Thursday, January 26, 2017

Common knowledge

When we interpret Scripture, or any document from the past, it can be useful to have background information. That's because writers generally leave many things unsaid. They are usually writing to or for an audience that has a common frame of reference, so they don't engage in lots of exposition. Rather, the audience is expected to bring supplementary information to the text.

Problem is, what was common knowledge for readers at a particular place and time may not be common knowledge for a modern reader. So it can be useful to have background knowledge to help a modern reader fill in the gaps. 
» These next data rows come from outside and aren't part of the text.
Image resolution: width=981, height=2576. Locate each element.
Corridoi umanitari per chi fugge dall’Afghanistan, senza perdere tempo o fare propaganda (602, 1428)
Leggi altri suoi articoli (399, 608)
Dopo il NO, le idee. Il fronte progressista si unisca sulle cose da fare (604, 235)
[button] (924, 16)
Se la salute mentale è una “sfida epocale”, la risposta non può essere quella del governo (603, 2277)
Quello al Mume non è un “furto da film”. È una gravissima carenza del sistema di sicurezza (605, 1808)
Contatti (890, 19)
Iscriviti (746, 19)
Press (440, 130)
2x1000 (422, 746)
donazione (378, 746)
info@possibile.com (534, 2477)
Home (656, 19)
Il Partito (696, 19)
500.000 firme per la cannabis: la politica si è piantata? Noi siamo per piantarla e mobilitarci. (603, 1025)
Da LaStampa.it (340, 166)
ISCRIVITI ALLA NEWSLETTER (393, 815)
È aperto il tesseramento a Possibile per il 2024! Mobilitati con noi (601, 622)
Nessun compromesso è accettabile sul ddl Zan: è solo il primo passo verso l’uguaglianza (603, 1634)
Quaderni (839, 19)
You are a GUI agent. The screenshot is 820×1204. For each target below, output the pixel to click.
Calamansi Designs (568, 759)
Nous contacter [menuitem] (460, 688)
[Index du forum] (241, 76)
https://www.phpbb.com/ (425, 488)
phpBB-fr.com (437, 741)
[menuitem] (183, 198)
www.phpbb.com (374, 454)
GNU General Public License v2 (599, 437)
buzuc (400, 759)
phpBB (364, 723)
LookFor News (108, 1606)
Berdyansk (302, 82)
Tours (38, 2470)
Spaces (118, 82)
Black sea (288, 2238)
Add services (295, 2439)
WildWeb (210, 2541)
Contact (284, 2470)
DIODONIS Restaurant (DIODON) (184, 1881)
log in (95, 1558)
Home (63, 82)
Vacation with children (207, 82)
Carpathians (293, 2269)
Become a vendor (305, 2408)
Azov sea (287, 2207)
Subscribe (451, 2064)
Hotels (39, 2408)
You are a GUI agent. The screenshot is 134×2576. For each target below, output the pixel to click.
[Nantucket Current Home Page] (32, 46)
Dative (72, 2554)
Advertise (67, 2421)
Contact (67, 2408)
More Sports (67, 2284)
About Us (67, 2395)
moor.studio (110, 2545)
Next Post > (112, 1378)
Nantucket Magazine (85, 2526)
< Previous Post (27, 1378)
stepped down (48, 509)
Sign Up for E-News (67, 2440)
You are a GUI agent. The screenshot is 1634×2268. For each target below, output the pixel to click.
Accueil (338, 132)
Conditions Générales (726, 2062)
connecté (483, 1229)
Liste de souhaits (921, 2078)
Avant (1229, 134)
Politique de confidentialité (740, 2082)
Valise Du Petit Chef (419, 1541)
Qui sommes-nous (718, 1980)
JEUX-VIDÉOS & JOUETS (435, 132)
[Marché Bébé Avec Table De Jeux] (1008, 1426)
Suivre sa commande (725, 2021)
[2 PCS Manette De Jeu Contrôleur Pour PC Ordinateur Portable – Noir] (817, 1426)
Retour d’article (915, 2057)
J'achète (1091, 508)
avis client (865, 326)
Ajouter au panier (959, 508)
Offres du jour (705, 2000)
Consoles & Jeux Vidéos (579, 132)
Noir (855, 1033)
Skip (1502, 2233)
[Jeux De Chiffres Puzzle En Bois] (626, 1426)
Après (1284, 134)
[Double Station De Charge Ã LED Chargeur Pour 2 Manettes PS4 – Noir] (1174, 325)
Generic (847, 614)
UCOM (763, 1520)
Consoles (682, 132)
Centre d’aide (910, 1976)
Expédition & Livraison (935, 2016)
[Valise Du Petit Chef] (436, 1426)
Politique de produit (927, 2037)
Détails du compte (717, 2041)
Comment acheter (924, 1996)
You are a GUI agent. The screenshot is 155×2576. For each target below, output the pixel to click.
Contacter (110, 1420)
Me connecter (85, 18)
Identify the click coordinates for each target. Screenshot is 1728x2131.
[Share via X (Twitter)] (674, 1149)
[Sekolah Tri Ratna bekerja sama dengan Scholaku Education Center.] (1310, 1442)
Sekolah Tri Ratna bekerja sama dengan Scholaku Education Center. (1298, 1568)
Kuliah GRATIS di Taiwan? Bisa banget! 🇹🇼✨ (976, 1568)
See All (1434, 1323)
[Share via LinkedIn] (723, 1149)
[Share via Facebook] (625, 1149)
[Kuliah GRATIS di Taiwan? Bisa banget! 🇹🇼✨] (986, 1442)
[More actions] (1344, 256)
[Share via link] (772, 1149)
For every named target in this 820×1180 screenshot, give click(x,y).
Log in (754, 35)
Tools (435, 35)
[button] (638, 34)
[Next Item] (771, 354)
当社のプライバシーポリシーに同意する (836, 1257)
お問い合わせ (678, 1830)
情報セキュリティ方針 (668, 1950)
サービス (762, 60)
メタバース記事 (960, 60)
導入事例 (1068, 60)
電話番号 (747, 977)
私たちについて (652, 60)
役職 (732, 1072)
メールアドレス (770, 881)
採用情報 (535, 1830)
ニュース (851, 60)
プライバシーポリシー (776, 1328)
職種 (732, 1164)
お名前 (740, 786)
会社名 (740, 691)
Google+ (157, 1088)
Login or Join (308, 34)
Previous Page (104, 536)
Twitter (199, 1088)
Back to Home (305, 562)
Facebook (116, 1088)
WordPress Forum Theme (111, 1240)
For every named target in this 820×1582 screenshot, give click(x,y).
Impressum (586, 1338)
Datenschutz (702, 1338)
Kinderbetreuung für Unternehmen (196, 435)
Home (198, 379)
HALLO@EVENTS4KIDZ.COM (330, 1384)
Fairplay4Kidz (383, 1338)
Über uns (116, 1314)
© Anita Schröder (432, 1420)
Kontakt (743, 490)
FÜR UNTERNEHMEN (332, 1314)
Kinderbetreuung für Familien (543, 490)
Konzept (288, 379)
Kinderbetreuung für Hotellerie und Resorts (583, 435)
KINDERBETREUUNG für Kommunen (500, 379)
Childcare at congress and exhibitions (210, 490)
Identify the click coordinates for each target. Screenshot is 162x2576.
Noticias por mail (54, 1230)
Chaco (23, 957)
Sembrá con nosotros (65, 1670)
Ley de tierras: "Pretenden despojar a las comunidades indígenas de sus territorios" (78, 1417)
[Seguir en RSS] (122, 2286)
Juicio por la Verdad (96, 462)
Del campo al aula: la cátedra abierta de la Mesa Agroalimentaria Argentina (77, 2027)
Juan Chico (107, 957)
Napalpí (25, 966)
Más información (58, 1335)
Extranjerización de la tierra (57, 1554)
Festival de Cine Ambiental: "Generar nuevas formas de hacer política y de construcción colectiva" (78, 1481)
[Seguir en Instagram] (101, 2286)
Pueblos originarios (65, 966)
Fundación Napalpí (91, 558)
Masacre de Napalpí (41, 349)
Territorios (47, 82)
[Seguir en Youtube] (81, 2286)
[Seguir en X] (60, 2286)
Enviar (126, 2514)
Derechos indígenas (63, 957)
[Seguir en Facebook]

That, however, raises the question of what counts as suitable background knowledge. For instance, when is a parallel truly parallel? Without attempting to be exhaustive, I'll briefly mention two controls that I use:

1. The ostensible background information needs to have a foothold in the a text. It is illicit to import an interpretative paradigm wholesale from outside the text. For instance, consider ufological interpretations of Ezekiel's theophanies. That "background" information belongs to a frame of reference that's extraneous to the world of the text. Based on watching Hollywood movies about flying saucers and extraterrestrials. 

2. The ostensible background information needs to have a foothold in reality. On the issue of comparative mythology, for instance, I don't use mythology as a starting-point. Rather, I go behind mythology to ask what experience gave rise to the mythology. How did ancient people experience the natural world? What are the natural properties of snakes, mountains, rivers, and "gardens" that underlie the symbolism? That provides a more reliable transcultural basis for extrapolating from one text to another text.  

To take a stock example, the four seasons are typically used as a metaphor for the human lifecycle. That's due to the relative universality of the seasons. Of course, if you live in equatorial Africa or Latin America, that may not be an accessible metaphor. 

Another example is imagery drawn from human social life to provide theological metaphors. But because these are analogies, they require some modification. For instance, the Bible sometimes depicts heaven as a palace. The Father is the aging king. His youthful Son is the Crown Prince. There's a throne room with angelic courtiers and sentinels.

In real life, the palace guard exists to protect the royal family from hostile intruders. But, of course, God doesn't need anyone to protect him, so the function is reversed: they protect unwary intruders from stumbling into God's presence!